Whether in a backyard vegetable garden, a communal garden plot, or the beds and borders surrounding a house, space for growing plants is valuable real estate for many gardeners. Any excellent garden design includes solid planning and imaginative use of available land, and smart design is especially important for seed savers. Even a little garden plot may yield a lot of produce with some careful design and clever space ideas.
When garden space is restricted, keep in mind how much of the garden will be taken up by a specific seed crop. The size of the plants at seed maturity, the necessary population size for maintaining a variety, and the length of time the plants will occupy valuable garden space can all determine what seed crops are worth the space they take up.
Consider the amount of seed that may be harvested from a harvest and used in future seasons, as well as the availability of a variety from other sources. Even if a small population number is utilized, a gardener with a few raised beds may have difficulty providing the necessary area to develop a kale crop to seed, because the plants are huge and require quite wide spacing. Kale also requires vernalization before flowering, which means it takes up more garden space than typical annual crops.
Gardeners, on the other hand, frequently cultivate dozens or hundreds of lettuce plants in a single season, especially if the crop is harvested as baby lettuce and then planted in succession. When you consider lettuce plants’ prolific nature (a single plant can produce over a thousand seeds) and their relatively small garden footprint (lettuce seeds can be collected from a smaller population size, and plants can be spaced closer together than kale), it may make more sense to save lettuce seeds on a regular basis while purchasing kale seeds every few years.
Space For Seed Saving
While the fruits or seeds of a plant are edible, additional garden space is not required when storing seeds. These crops are frequently great for preserving seeds in smaller gardens if they can be properly segregated. Seed savers, for example, can harvest a few correctly isolated fruits from a pepper plant that is being cultivated for eating and have seeds for many seasons. Although cross-pollinating crops like winter squash and melons may require hand-pollination to produce true-to-type seeds and can take up a lot of space in the garden, they work well for space-conscious seed savers because seed production happens at the same time as crop production—seeds can be collected from fruits that are harvested to eat.

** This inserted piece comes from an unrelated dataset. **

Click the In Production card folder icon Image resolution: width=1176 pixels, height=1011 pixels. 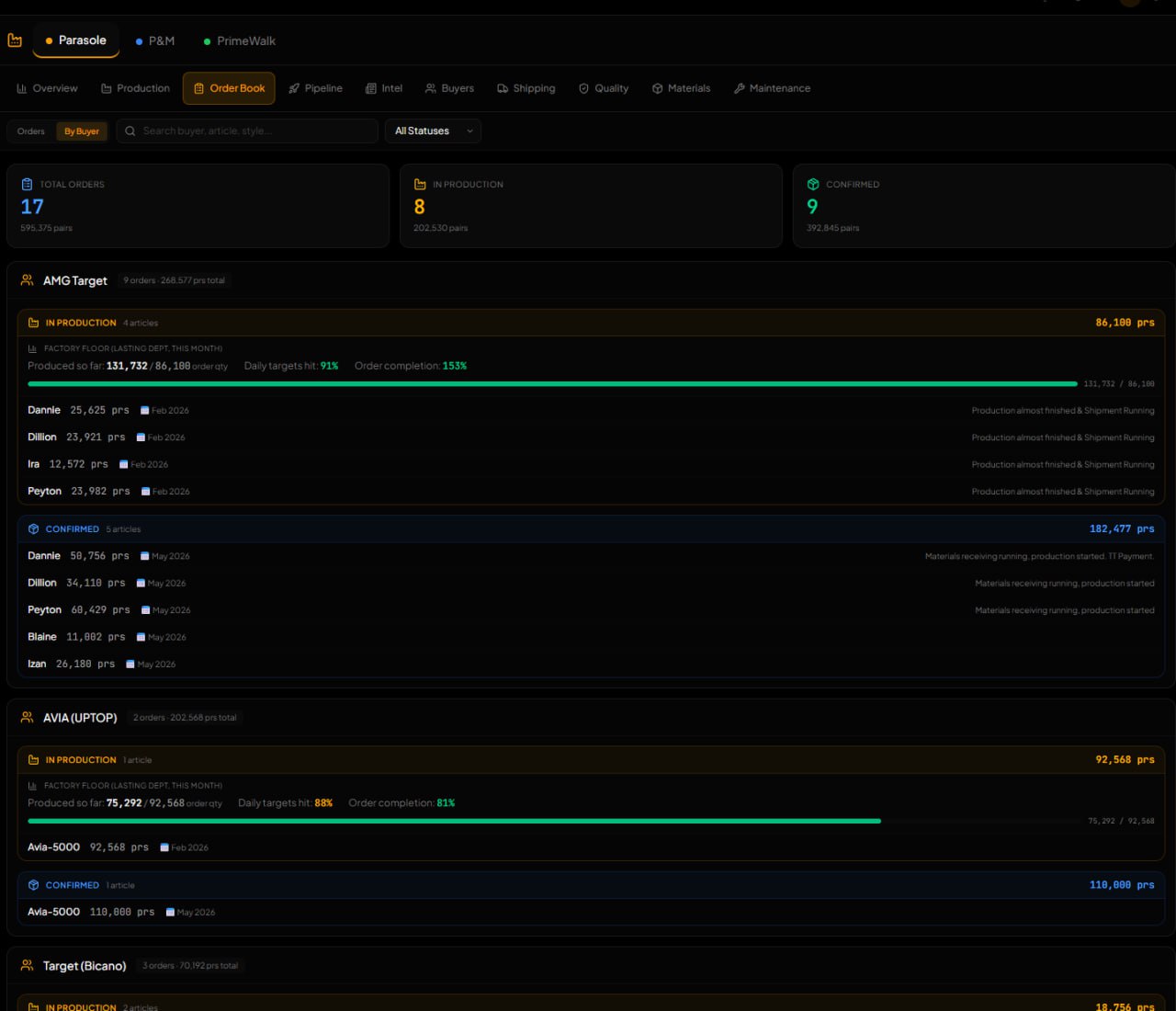420,185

Isolation distances are the distance between cross-compatible plants that must be maintained to prevent cross-pollination. A well-designed garden will either fulfill the required isolation distances between kinds of species that may cross-pollinate or employ floral distractions and physical barriers to assist reduce these gaps. Companion plantings can also provide additional benefits, such as attracting a diverse range of beneficial insects and pollinators.